HACKER Q&A
📣 bluebikethrow

Are Managers Necessary?


I'm a tenured software eng who has worked in several startups since 2013. I've never accepted a managing position though have been asked.

Looking back on my career, I noticed that I tend to leave or avoid startups that have created a management layer between executive leadership and ICs.

I understand management is necessary (at a Peter Drucker-level understanding) for a growing business.

However from practical experience, it seems to me that when you start hiring managers is when you start introducing overhead, cruft, and the dead weight of bureaucracy to your organization.

As an eng, I can happily move from company to company lending my strengths as an IC in early stages, and jump ship when things get too formal.

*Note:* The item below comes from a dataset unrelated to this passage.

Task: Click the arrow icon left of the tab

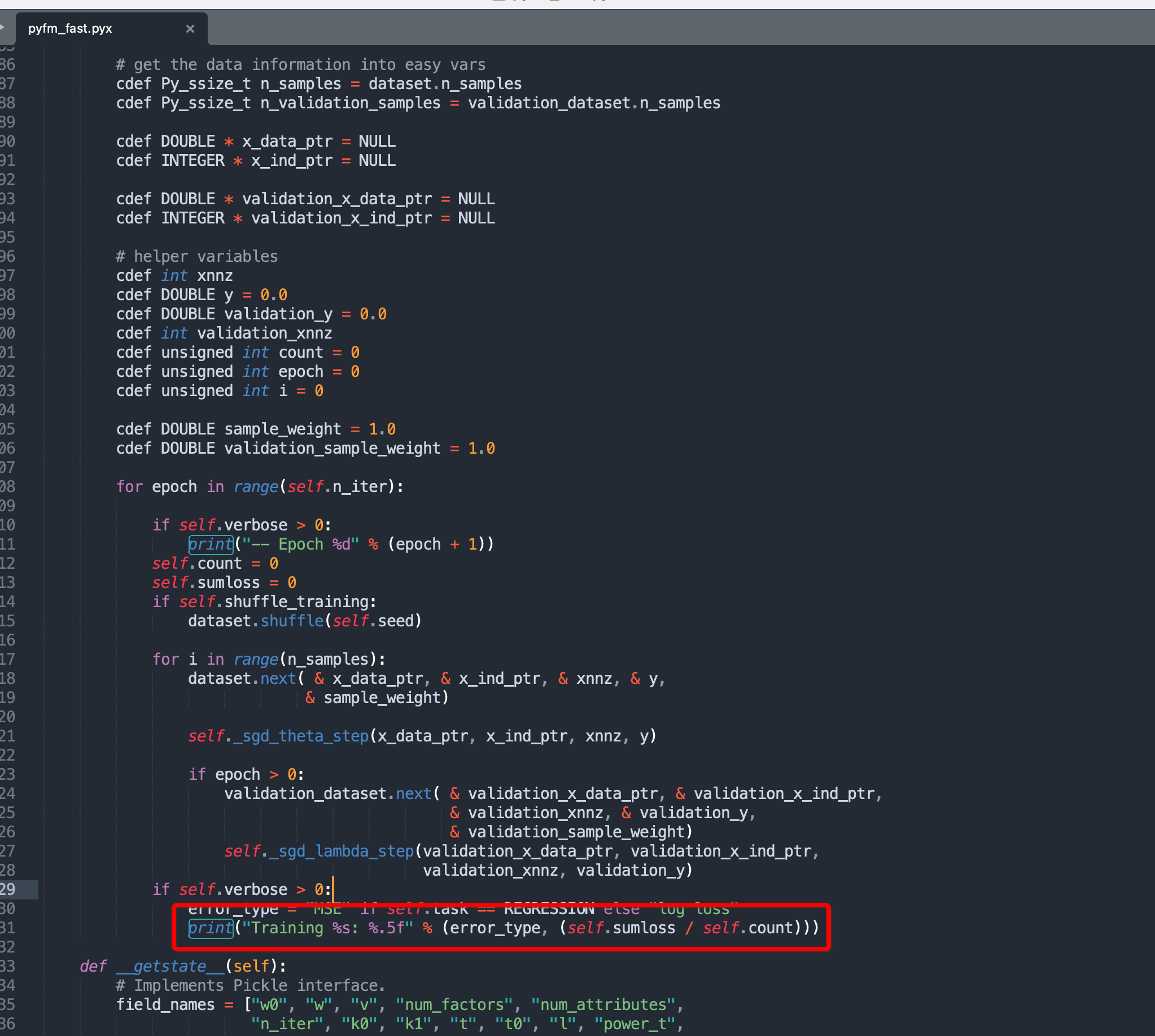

But is there an argument for founders to consider that managers ultimately do more harm than good? The first counter that comes to mind is that you simply cannot scale without management. However, I'm curious to hear others thoughts on this and if they've witnessed alternative approaches that show promise.

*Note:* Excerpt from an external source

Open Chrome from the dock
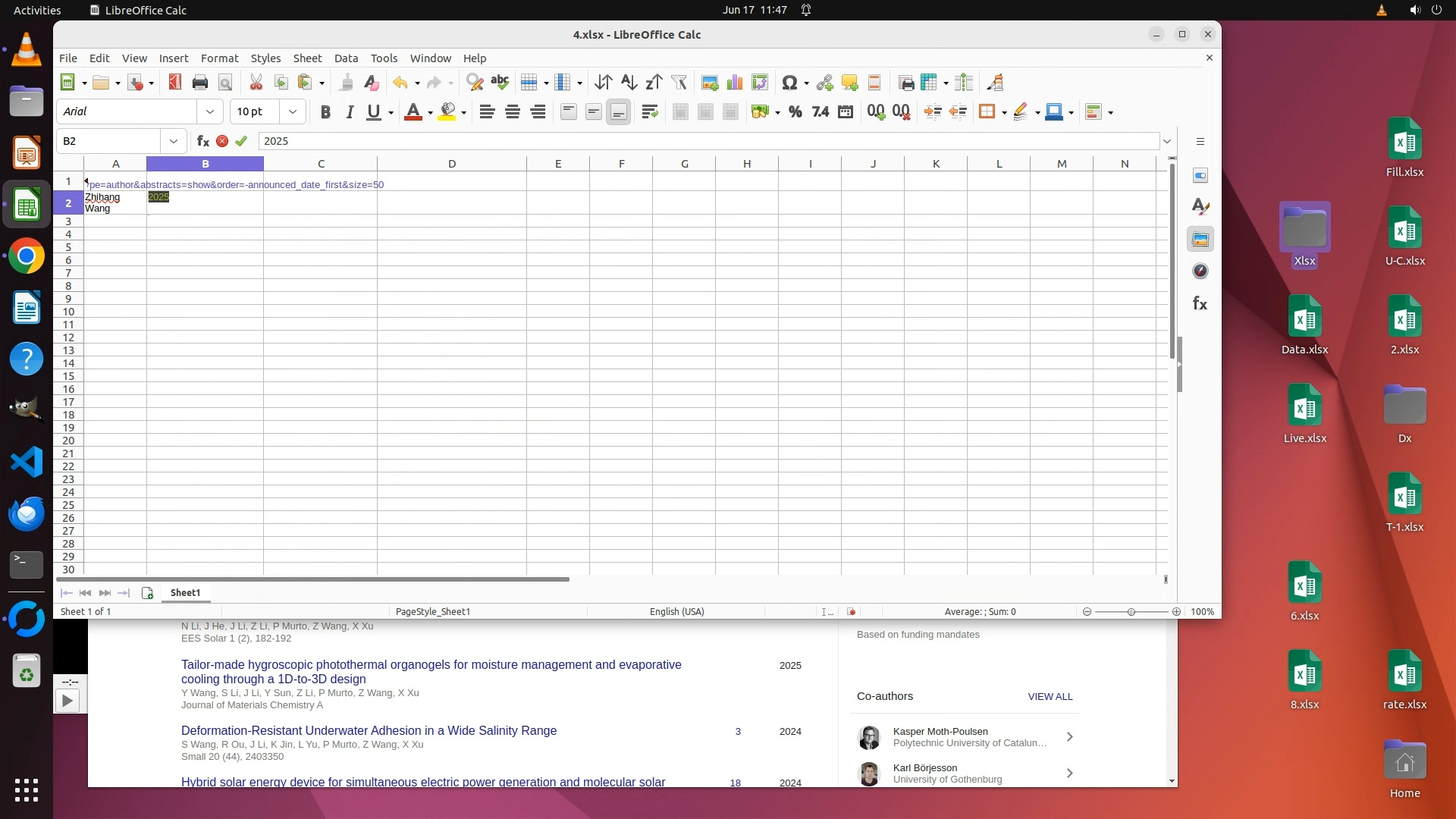1456x819 pixels. coord(27,257)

  👤 HL33tibCe7 Accepted Answer ✓
Management is necessary and in my experience even in a so-called “flat” hierarchy an unofficial hierarchy of management inevitably arises.

👤 Jemaclus
There's a lower bound at which the cognitive load of the business exceeds the capacity of the individuals, and at that point, it's time to introduce managers to reduce a team's cognitive load, and to bubble up the important stuff to the executive level. As companies grow, you need more managers. Eventually, the cognitive load for the executive staff grows again, and you introduce the second layer of managers, usually Director-levels, that manage managers.

In a well-run organization, IMO, it's generally about the flow of information. A CTO of a 5 person startup might review every line of code, but a CTO at a 100 person startup wouldn't have time for that, but would still need to know about major bugs and all of the features that are shipping. A CTO at a 1000 person company doesn't even have time for that, but needs to know about how each team fits together into a larger pattern.

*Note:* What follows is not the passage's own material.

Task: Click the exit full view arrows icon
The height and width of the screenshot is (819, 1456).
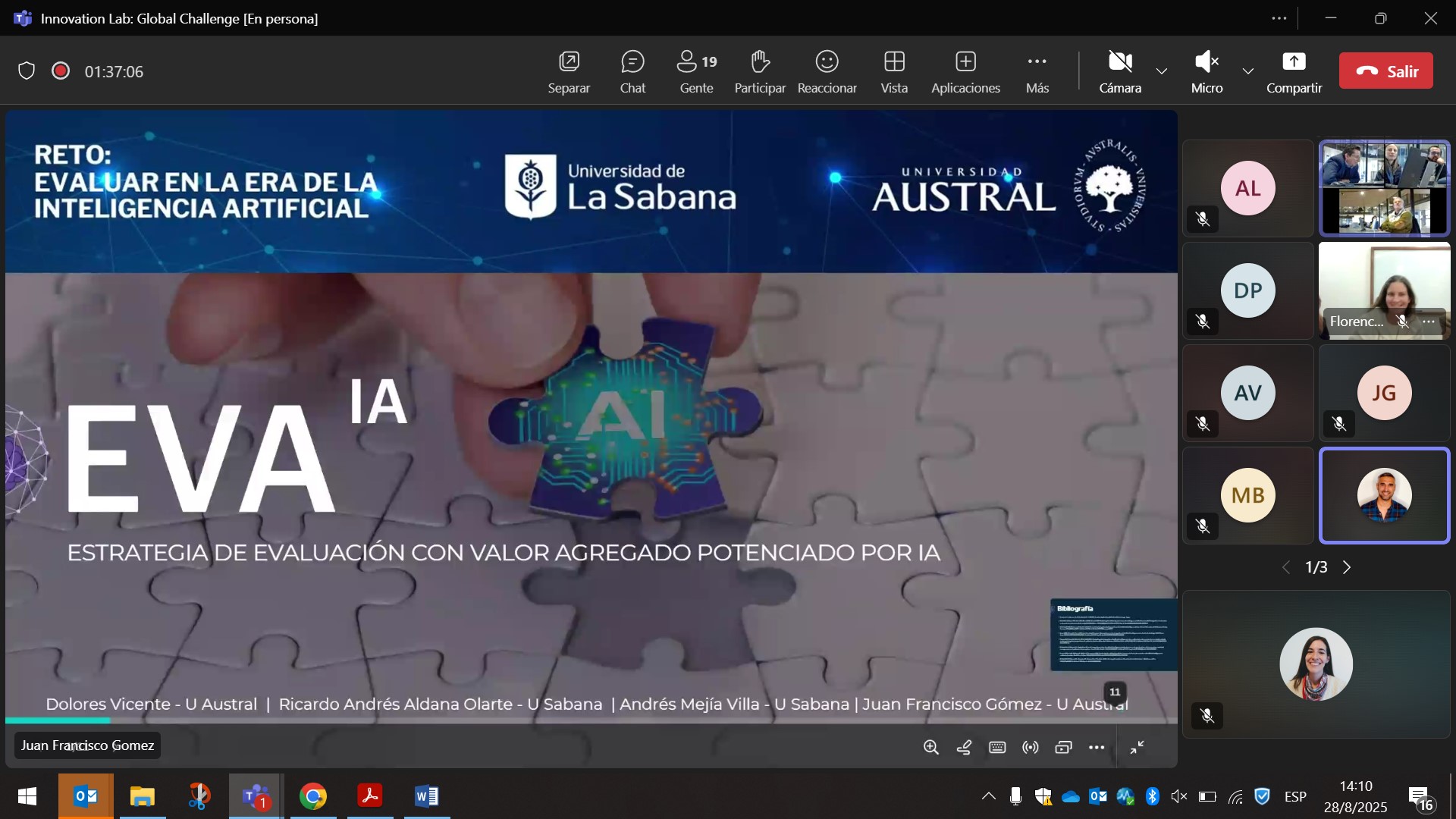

TL;DR: yes, as companies scale, introducing management reduces the cognitive load of teams and their higher-ups.

If you want to read more about this, there's an excellent website/book called Team Topologies by Matthew Skelton and Manuel Pais[1] that I think captures one way that teams can be organized and how it can help reduce that cognitive load I was talking about. If your company will let you expense it, it's well worth the read IMO.

[1] https://teamtopologies.com/


👤 Tabular-Iceberg
See https://hbr.org/2011/12/first-lets-fire-all-the-managers

Managers have a place, but business owners need to realise that they are an expensive and inefficient solution, and should only be deployed as a last resort.


👤 keikobadthebad
> I tend to leave or avoid startups that have created a management layer between executive leadership and ICs.

This is another way to say you leave if you're not trusted at the highest level. Your being behind someone else's management is just a way to keep you away from information and opportunities.


👤 tkiolp4
They are necessary for the company but not for the employees. The top bosses cannot (don’t want to) be behind every employee to check if they are as performant as they could be.